The capital of Myanmar reached crisis point in February 2021, when a coup took place, and the Myanmar military declared a state of emergency and assumed control. It’s not surprising then that this year, the city is ranked as the world’s most dangerous, scoring just 39.5 out of a possible 100 points. Prevalence of violent crime is to blame, with clashes expected to continue as protests and demonstrations against military rule occur. The US Department of State and UK Foreign Office have advised against all travel to the city after UK and US citizens were ordered to leave earlier in 2021.
Before the civil unrest, Myanmar had started to make huge improvements to its political situation after new government reforms marked an end to 60 years of authoritarian rule. After 2010, Yangon, formerly known as Rangoon, became an emerging international city and commercial hub. Travelers were drawn to the city to see the Buddhist sculptures and temples, including the golden Shwedagon Pagoda (pictured), plus the high concentration of Victorian and Edwardian buildings constructed after the British colonized the region.
So, Mr. Mike and I were in Myanmar (Burma is the colonial name) in October, 2015. We visited Yangon (formerly Rangoon), Mandalay, and Inle Lake.
We debated for several years prior to actually visiting. Various travel websites, and friends told us the political situation was not conducive to tourism. And that most of the money we spent would never benefit the people working in jobs there. As the political landscape changed, and Aung San became the de facto President, we figured it was time to go.
But as you might expect, the military dictatorship took control, arrested her in 2021, and charged and convicted her of various crimes. At this point, I am sorry that we went, spent money there, which ultimately helped the military dictatorship. All this for the lady who won the Nobel peace Prize in 1991.
The things we did see, and experience were both interesting, and unique. We saw a part of Asian that is relatively undeveloped. And we saw a country of people hungry to rise above the depths of an oppressive dictatorship. We saw local people out enjoying themselves, drinking beer (like I was doing above), and gathering with friends and family, like most everywhere else in SE Asia. We met people who seemed to have hope for their future. We saw previously banned books for sale on the street, from authors like Orwell, Sinclair, Salinger, and Thoreau. We thought we saw a rising middle class, spending money on food and entertainment.

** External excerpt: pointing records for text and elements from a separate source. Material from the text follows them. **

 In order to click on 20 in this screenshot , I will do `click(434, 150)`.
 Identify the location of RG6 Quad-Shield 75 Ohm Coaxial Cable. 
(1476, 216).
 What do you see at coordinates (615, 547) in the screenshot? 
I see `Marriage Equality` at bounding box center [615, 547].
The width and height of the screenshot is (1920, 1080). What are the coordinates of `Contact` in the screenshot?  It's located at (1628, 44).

Maybe it was all a mirage or window dressing, to get us to visit and spend $$!!!
But never did we feel in danger. Never did I feel as threatened as when I crossed Checkpoint Charlie in 1971 to enter East Berlin. And certainly, I saw the military, but at a distance. We were never questioned at any point on the trip.
Our guide was a young lady from an ethnic group in the north (pictured with Mike). She and her husband were saving to build a guest house, and become independent.
But as we proceeded to the countryside, we could see that Myanmar was still a third world country. Our guide an Inle Lake was a nice local woman, who took us wherever we wanted to go. We visited the traveling day market, a cigar factory, a school, and several artisan villages. But something happened that opened our eyes.
Poor Mike stepped into an open sewage line in his old Nike Tennies. He took them off for the remainder of the day. But when we parted, and paid our guide, she asked for Mike’s stinky, soiled shoes before he threw them in the trash! So, naturally, I offered my shoes as well. It was a sobering experience!